**TASK STATEMENT**
Using the records below, output the stretch that opens with the line containing "3341018966 / 019823833 (26, 8)" and closes with the line containing "Case in vendita a Loano (92, 2395)", exactly and including both lines, with nothing more.

**ENTRIES PROVIDED**
- - -

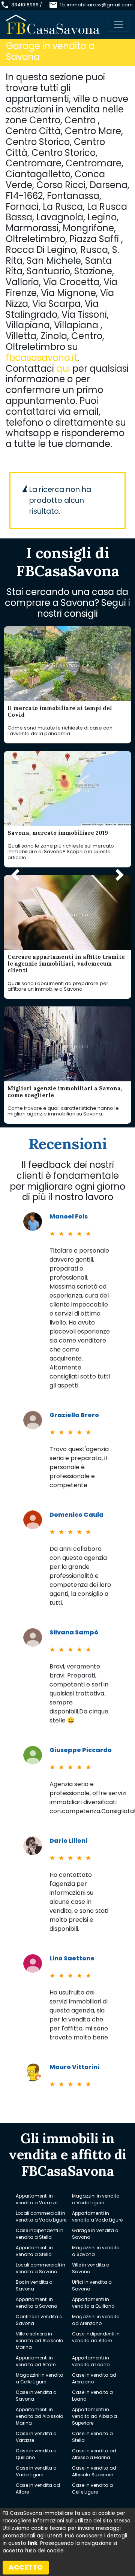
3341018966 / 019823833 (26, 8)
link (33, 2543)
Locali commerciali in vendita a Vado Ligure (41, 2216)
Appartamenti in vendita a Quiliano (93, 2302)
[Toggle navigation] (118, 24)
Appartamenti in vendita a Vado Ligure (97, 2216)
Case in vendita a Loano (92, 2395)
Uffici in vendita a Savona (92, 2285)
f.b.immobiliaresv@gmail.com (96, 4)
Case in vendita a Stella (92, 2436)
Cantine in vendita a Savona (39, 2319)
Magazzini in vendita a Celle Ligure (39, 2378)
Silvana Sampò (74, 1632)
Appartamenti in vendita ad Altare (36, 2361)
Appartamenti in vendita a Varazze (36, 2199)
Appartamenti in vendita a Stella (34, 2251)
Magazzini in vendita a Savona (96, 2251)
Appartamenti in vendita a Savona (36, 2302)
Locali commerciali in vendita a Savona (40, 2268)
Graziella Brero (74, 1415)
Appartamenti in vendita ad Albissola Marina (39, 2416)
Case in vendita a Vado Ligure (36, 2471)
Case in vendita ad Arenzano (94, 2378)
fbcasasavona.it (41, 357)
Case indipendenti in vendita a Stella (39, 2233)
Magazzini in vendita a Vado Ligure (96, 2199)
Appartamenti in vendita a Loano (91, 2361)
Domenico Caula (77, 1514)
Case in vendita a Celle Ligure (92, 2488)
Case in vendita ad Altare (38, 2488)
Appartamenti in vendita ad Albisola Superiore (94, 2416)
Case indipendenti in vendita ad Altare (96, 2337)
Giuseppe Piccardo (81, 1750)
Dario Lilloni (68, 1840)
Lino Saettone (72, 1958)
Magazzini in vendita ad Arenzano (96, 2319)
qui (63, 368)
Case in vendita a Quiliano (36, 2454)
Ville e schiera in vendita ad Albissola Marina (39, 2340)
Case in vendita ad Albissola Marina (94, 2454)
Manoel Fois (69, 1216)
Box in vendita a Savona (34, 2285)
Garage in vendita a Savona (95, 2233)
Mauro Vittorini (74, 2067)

- - -

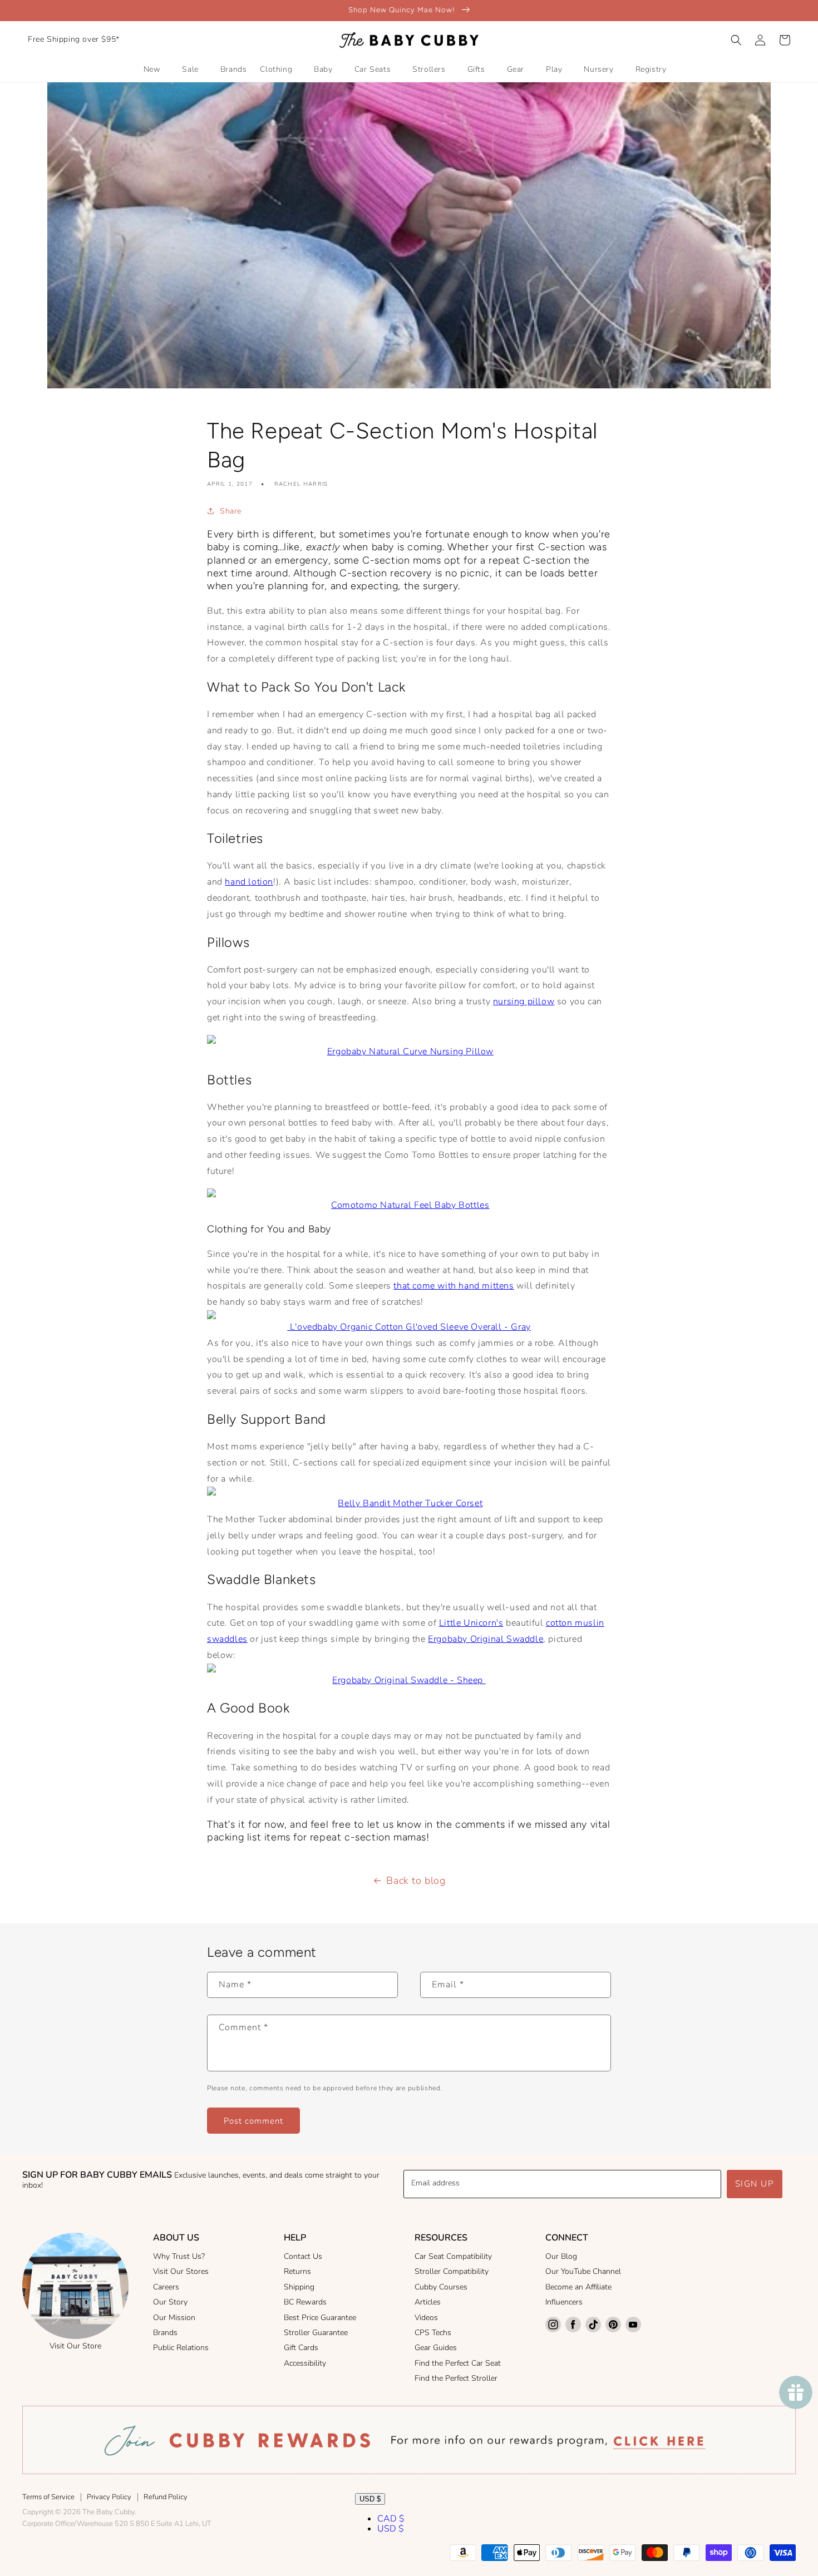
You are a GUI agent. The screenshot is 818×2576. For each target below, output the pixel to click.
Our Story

- - -

**RESPONSE AREA**
3341018966 / 019823833 (26, 8)
link (33, 2543)
Locali commerciali in vendita a Vado Ligure (41, 2216)
Appartamenti in vendita a Quiliano (93, 2302)
[Toggle navigation] (118, 24)
Appartamenti in vendita a Vado Ligure (97, 2216)
Case in vendita a Loano (92, 2395)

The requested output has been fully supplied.